St. Joseph's Episcopal Church is a mission of the Episcopal Diocese of North Carolina located in the West Durham Historic District. The church is at the corner of Iredell and West Main Streets in Durham, a short distance from Duke University's East Campus.

St. Joseph's began as a Bible study organized by William A. Erwin before the turn of the twentieth century, and became a mission of the Diocese of North Carolina in 1908. Past clergy of St. Joseph's include its first rector, John Shelby Spong (1955 to 1957), who later became bishop of the Episcopal Diocese of Newark. After 50 years as a parish (or self-supporting congregation), St. Joseph's became a mission again in 2006, when the church split over issues of human sexuality. With the support of Bishop Michael Curry, St. Joseph's called a new vicar, Rhonda Lee, in Advent of that year.

Since 2006, the church has enjoyed new life as a small congregation, where laypersons play a vital role in the life of the church. St. Joseph's has strengthened its community ties, celebrating Ash Wednesday, Holy Week, and Easter liturgies jointly with the Episcopal Center at Duke, and answering a new call to ministry with the church's homeless neighbors. St. Joseph's is a member of Durham Congregations in Action, and supports Housing for New Hope and Urban Ministries of Durham.

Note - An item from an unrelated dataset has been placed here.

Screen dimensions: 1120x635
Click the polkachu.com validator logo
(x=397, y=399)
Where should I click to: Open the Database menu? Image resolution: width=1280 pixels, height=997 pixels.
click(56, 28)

In May 2008, the church celebrated its centennial and launched its second hundred years with a weekend of worship and fellowship, attended by members and friends from across North Carolina and beyond.

In June 2010, Rhonda Lee left to fulfill a commitment to a Lilly Foundation grant. After a seven-month search, the Rev. Karen Clay Barfield was appointed vicar in February, 2011.